• _Challenge_: Reproduce every line of the records below exactly as it appears, and leave out the pictures.

• _The records_:
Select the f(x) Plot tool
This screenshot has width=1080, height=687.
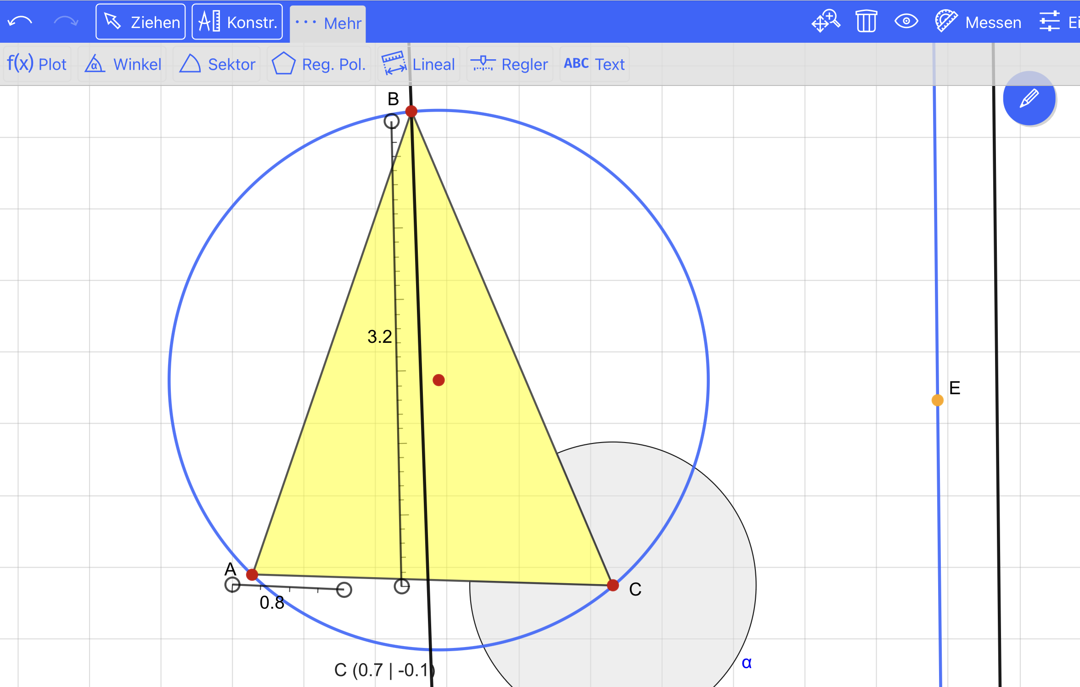click(37, 64)
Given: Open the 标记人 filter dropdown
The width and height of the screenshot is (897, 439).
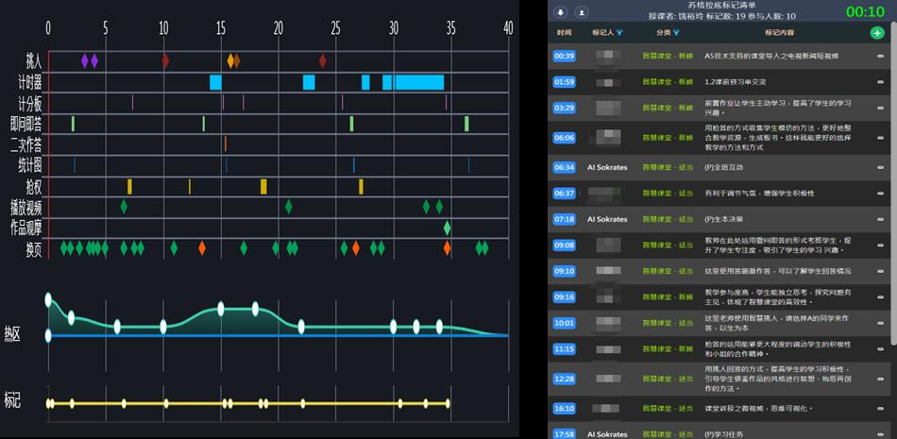Looking at the screenshot, I should 608,33.
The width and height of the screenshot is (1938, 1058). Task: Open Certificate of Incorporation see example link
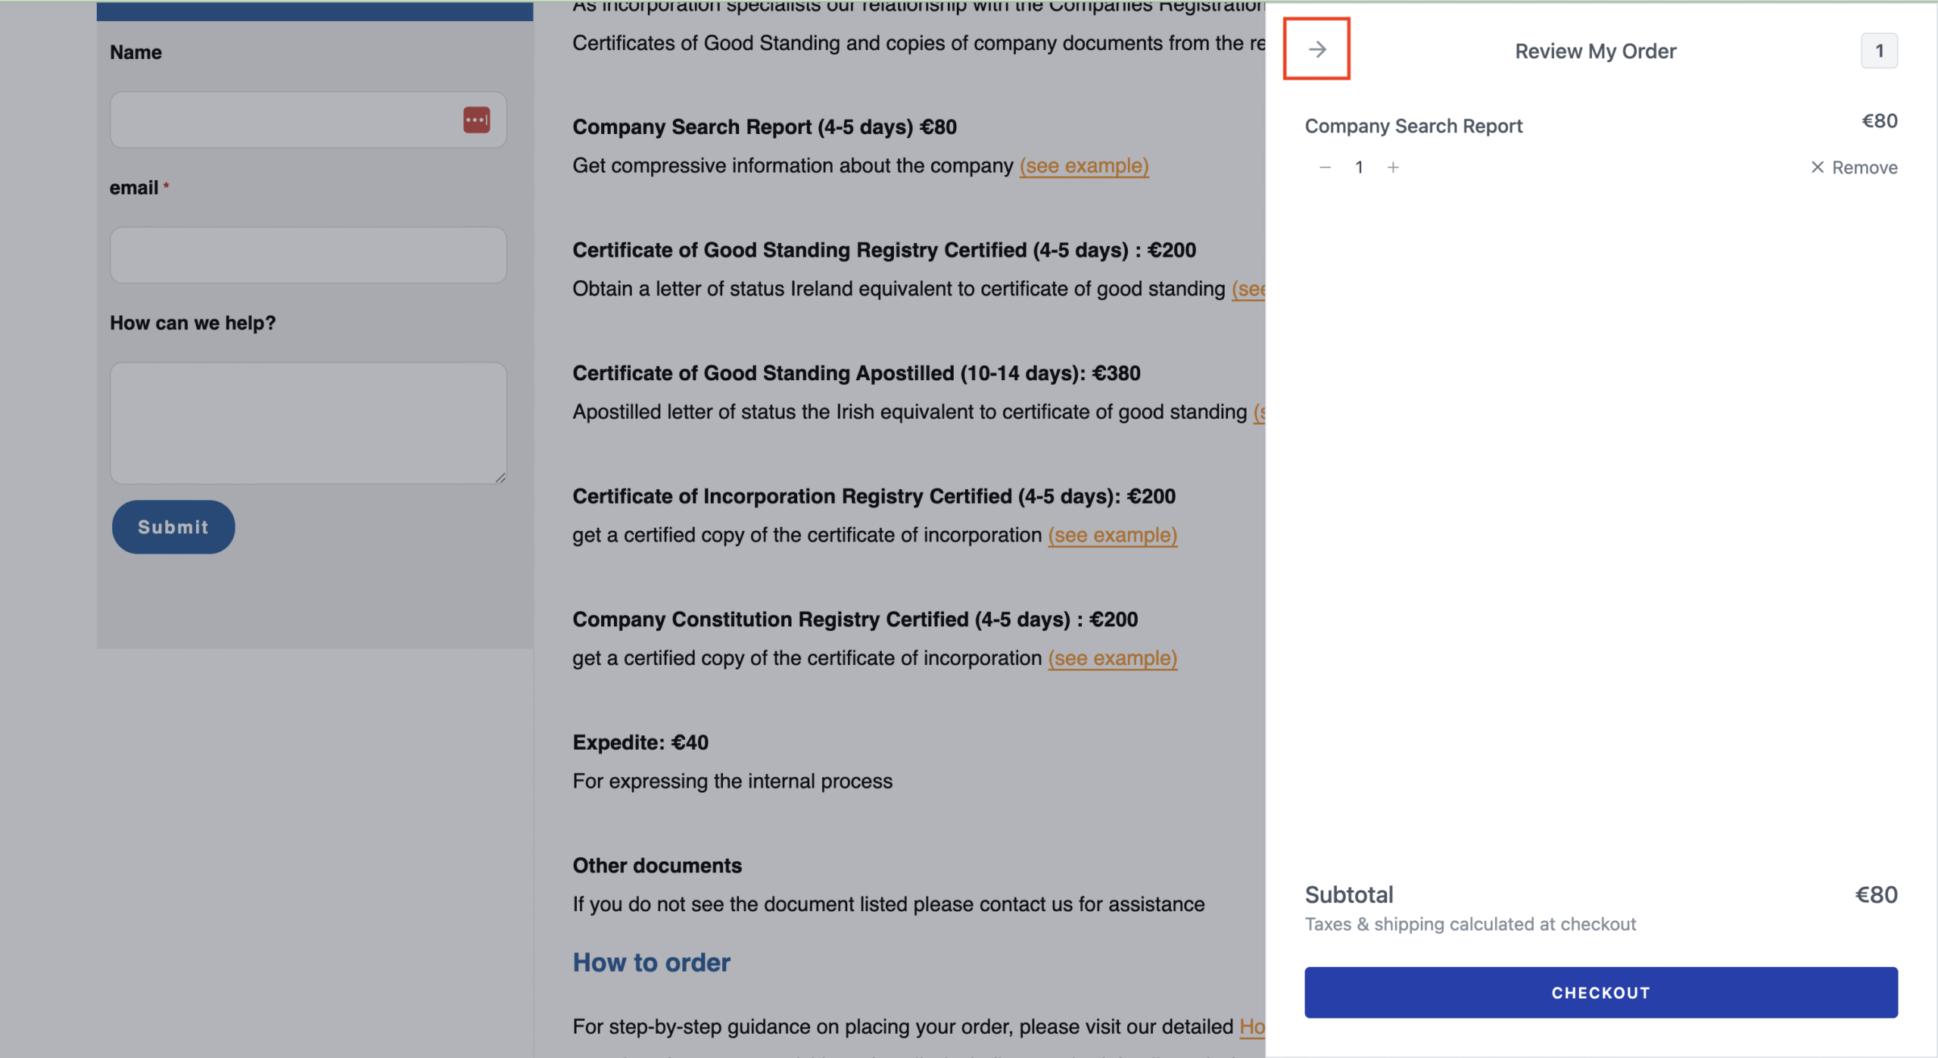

• _Task output_:
Select the f(x) Plot tool
This screenshot has width=1080, height=687.
click(37, 64)
Given: Open the 标记人 filter dropdown
The width and height of the screenshot is (897, 439).
Looking at the screenshot, I should 608,33.
The width and height of the screenshot is (1938, 1058). Task: Open Certificate of Incorporation see example link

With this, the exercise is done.